Exercise objective:
Retype verbatim the lines of the listing, from the very first through the line with "Contact Us (47, 1783)".

Supplied entries:
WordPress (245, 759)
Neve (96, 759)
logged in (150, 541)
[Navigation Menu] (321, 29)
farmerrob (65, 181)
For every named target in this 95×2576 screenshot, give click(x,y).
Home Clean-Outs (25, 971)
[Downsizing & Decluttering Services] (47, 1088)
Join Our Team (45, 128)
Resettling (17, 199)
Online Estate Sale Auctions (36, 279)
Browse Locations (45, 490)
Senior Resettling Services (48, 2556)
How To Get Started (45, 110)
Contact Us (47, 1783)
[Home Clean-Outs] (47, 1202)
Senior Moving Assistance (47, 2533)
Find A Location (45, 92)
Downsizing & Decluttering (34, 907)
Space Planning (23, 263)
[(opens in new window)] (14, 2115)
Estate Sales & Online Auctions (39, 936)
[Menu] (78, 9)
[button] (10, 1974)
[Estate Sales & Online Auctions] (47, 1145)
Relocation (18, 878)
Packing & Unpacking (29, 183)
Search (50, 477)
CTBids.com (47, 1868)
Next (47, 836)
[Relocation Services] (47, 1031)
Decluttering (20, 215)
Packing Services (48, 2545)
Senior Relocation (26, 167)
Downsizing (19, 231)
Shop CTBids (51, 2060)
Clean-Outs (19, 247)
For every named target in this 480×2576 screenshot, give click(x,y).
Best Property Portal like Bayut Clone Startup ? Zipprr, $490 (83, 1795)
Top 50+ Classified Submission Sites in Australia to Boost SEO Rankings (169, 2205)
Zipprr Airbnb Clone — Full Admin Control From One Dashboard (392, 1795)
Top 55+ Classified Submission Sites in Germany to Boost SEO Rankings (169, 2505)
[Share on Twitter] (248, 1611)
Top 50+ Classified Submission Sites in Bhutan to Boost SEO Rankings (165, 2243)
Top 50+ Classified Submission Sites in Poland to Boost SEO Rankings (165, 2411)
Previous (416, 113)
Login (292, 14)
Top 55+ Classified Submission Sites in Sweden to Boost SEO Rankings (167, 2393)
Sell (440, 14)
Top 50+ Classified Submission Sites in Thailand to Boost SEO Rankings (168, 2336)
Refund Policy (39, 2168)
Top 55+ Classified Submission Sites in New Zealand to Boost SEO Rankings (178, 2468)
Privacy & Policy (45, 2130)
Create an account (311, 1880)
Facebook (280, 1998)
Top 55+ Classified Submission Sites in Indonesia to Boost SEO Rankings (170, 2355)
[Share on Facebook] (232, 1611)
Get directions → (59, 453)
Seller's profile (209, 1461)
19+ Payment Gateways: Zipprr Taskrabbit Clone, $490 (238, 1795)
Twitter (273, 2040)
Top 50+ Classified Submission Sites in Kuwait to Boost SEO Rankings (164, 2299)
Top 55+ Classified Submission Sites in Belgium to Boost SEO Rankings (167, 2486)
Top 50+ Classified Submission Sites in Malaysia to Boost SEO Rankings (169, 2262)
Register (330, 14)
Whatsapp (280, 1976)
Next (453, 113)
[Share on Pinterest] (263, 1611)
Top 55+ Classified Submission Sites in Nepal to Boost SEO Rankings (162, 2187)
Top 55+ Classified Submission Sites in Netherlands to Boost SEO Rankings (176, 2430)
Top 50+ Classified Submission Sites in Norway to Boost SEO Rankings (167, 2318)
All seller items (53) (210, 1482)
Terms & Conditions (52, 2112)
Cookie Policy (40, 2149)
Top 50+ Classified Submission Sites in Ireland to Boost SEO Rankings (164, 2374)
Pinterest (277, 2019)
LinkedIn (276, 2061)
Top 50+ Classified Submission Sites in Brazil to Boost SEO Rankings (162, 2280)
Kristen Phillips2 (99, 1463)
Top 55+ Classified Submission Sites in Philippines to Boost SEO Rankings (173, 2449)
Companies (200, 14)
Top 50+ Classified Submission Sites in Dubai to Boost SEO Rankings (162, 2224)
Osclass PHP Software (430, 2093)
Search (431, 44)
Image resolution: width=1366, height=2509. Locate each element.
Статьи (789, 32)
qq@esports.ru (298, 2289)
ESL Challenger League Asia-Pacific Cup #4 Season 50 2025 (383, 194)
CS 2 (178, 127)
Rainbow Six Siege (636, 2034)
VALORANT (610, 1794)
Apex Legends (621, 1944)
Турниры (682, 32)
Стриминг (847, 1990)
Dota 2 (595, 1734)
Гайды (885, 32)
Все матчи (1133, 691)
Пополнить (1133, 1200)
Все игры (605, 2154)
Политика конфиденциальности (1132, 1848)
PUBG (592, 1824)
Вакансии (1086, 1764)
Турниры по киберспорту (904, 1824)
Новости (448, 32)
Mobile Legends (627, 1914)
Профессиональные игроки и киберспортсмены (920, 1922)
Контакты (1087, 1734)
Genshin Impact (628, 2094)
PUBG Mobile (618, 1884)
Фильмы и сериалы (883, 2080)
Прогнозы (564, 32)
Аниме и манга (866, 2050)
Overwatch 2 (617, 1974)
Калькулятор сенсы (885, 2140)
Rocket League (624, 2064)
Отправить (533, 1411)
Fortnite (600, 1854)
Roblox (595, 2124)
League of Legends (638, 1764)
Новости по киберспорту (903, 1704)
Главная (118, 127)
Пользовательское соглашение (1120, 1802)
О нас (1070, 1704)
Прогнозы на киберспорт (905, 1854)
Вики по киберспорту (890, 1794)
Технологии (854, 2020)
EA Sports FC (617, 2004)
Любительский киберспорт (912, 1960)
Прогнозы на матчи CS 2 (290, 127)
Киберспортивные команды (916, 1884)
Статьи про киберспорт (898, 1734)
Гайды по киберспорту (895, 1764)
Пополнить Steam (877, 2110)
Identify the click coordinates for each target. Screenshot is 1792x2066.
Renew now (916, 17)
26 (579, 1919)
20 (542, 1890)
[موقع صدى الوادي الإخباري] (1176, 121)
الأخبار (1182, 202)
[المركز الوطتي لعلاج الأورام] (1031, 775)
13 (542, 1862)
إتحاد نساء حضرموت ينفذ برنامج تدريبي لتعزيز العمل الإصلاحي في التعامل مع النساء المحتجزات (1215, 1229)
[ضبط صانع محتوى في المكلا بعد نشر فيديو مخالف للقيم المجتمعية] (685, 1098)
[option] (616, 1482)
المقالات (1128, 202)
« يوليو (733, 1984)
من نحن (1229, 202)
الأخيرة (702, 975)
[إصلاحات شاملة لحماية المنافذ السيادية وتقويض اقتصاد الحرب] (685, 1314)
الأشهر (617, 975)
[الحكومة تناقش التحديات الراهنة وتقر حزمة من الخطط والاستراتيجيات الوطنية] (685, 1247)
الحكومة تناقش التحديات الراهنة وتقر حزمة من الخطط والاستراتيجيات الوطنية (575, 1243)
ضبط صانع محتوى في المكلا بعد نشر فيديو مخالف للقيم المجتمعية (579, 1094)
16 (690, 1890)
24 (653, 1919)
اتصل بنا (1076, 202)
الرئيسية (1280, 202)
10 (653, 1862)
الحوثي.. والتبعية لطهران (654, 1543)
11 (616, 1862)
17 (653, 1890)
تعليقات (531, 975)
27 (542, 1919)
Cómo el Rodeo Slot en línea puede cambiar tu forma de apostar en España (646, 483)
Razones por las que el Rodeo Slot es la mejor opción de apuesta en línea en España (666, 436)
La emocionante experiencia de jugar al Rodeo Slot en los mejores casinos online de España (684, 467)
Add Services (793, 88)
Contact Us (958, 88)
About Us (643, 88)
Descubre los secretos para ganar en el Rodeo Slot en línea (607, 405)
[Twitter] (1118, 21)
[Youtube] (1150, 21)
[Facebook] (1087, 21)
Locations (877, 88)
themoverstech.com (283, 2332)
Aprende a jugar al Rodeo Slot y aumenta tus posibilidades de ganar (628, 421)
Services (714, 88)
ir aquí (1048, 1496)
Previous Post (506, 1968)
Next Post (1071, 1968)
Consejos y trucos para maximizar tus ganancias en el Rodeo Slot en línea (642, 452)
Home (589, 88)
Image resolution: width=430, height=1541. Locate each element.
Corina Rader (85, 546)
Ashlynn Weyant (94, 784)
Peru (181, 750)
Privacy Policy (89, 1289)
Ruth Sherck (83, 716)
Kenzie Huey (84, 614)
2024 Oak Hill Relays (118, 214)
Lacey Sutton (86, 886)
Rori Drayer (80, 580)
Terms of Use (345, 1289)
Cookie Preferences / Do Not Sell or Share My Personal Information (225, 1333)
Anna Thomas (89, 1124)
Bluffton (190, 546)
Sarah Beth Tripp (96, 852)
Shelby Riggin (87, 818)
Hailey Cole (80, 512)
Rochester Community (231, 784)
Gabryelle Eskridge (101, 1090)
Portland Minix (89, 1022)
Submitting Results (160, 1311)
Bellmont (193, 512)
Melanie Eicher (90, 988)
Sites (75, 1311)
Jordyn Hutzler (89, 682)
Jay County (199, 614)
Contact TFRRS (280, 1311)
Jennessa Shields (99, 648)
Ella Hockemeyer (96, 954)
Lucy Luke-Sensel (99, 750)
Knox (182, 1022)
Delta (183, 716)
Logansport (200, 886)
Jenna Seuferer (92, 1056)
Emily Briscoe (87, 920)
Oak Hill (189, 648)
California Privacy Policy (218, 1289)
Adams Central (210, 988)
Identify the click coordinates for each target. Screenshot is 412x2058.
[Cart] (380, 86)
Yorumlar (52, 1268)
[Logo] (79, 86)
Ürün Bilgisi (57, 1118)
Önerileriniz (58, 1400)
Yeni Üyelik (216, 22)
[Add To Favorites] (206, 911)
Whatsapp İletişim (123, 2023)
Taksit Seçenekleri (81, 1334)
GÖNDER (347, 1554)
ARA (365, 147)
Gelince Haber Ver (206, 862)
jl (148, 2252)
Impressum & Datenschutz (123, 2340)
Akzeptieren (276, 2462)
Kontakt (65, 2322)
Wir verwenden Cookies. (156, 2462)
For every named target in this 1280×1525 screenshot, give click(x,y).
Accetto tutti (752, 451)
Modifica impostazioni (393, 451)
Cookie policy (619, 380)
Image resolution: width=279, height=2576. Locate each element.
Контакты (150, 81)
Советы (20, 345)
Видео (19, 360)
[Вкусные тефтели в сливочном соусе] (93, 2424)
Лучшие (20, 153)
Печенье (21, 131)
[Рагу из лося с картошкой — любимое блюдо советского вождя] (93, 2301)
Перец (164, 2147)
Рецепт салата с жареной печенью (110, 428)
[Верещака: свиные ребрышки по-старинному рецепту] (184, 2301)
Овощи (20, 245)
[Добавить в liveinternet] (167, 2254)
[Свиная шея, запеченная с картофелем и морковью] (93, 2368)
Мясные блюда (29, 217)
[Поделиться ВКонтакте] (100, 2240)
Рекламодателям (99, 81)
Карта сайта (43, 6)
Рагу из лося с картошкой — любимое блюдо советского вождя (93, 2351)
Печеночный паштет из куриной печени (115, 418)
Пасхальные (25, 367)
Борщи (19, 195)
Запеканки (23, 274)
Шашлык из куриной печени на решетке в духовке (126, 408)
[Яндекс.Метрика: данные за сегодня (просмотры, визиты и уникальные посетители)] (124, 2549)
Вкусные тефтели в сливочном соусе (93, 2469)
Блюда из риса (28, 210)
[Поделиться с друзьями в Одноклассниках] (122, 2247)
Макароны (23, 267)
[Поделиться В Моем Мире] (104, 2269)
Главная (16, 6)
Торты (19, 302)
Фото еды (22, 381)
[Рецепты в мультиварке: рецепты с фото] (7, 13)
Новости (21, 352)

Solution to this problem:
WordPress (245, 759)
Neve (96, 759)
logged in (150, 541)
[Navigation Menu] (321, 29)
farmerrob (65, 181)
For every named target in this 95×2576 screenshot, give click(x,y).
Home Clean-Outs (25, 971)
[Downsizing & Decluttering Services] (47, 1088)
Join Our Team (45, 128)
Resettling (17, 199)
Online Estate Sale Auctions (36, 279)
Browse Locations (45, 490)
Senior Resettling Services (48, 2556)
How To Get Started (45, 110)
Contact Us (47, 1783)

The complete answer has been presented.